[Selected text]:

Document Type : Original Article
Department of General Practice and Rural Health, Dunedin School of Medicine, University of Otago, Dunedin, New Zealand
Department of Business Studies, University of Iceland, Saemundargata, Reykjavik, Iceland
DBA Programme, Otago Business School, University of Otago, Dunedin, New Zealand
Department of Management, Otago Business School, University of Otago, Dunedin, New Zealand
The New Zealand (NZ) Pae Ora (Healthy Futures) health reforms came into effect in July 2022 with the establishment of Health New Zealand (Te Whatu Ora) and the Māori Health Authority (Te Aka Whai Ora) – the organisations charged for healthcare provision and delivery. Given these changes represent major health system reform, we aimed to conduct an early evaluation of the design of the reforms to determine if they can deliver a viable and sustainable NZ health system going forward.
The evaluation was informed by Beer’s Viable System Model (VSM). A qualitative exploratory design with semi-structured interviews and documents analysis using thematic analysis was used. We conducted 28 interviews with senior healthcare managers and reviewed over 300 official documents and news analyses.
The VSM posits that for a system to be viable, all its five sub-systems (operations; co-ordination; operational control; development and governance) need to be strong. Our analysis suggests that the health reforms, despite their strengths, do not satisfy this requirement. The reforms do appreciate the complexity of the healthcare environment: multiple stakeholders, social inequalities, interdependencies. However, our analysis suggests a severe lack of detail regarding the implementation and operationalisation of the reforms. Furthermore, resourcing and coordination within the reformed system is also unclear.
The health system reforms may not lead to a viable future NZ health system. Poor communication of the reform implementation and operationalisation will likely result in system failure and inhibit the ability of frontline health organisations to deliver care.

[Exercise requirements]:
Please reproduce, word for word, the part of the abstract on New Zealand's health reforms that starts at the words "Document Type : Original" and stops after "system going forward.".

(Collected data)
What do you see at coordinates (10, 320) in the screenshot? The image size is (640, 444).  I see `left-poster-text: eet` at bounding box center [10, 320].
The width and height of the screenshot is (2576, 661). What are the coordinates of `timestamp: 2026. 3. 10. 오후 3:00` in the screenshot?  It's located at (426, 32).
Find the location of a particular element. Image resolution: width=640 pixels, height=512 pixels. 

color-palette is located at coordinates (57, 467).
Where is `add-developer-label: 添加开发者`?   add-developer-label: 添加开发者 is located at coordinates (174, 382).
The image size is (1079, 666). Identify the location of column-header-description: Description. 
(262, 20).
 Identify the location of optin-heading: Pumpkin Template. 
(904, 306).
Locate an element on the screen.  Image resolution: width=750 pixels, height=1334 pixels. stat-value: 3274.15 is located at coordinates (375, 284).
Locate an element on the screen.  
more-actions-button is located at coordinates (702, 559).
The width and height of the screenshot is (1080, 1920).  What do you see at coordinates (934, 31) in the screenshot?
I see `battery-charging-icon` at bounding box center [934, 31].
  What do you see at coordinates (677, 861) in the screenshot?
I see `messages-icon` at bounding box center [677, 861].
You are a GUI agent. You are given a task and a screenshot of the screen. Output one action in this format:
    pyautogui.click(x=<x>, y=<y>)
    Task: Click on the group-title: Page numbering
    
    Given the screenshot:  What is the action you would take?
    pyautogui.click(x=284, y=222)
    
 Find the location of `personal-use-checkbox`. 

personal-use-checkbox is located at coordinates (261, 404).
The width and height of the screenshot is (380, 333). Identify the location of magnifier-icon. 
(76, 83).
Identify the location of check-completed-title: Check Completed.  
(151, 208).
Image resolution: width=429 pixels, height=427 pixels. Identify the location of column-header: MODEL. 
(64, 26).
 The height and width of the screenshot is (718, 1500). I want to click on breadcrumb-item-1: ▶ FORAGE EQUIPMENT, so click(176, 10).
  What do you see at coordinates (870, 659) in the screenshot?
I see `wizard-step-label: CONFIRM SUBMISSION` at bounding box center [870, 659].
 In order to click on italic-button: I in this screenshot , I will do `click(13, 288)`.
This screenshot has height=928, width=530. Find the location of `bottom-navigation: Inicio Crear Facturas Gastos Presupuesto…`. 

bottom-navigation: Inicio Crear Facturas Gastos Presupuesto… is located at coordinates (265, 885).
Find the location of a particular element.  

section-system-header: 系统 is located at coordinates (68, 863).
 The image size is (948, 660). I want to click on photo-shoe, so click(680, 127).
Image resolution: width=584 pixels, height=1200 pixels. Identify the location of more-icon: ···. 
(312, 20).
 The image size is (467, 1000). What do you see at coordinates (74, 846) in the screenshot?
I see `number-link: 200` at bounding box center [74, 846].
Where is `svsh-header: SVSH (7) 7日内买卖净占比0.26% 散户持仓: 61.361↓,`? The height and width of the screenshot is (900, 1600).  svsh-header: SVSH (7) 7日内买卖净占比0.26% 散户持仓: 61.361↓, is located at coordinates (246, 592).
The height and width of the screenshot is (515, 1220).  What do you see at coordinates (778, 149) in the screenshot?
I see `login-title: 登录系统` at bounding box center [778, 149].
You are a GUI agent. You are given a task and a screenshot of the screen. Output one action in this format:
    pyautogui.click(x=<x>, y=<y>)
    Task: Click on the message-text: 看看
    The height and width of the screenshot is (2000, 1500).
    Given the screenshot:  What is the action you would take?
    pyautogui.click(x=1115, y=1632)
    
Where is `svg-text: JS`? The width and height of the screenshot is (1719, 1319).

[Answer box]:
Document Type : Original Article
Department of General Practice and Rural Health, Dunedin School of Medicine, University of Otago, Dunedin, New Zealand
Department of Business Studies, University of Iceland, Saemundargata, Reykjavik, Iceland
DBA Programme, Otago Business School, University of Otago, Dunedin, New Zealand
Department of Management, Otago Business School, University of Otago, Dunedin, New Zealand
The New Zealand (NZ) Pae Ora (Healthy Futures) health reforms came into effect in July 2022 with the establishment of Health New Zealand (Te Whatu Ora) and the Māori Health Authority (Te Aka Whai Ora) – the organisations charged for healthcare provision and delivery. Given these changes represent major health system reform, we aimed to conduct an early evaluation of the design of the reforms to determine if they can deliver a viable and sustainable NZ health system going forward.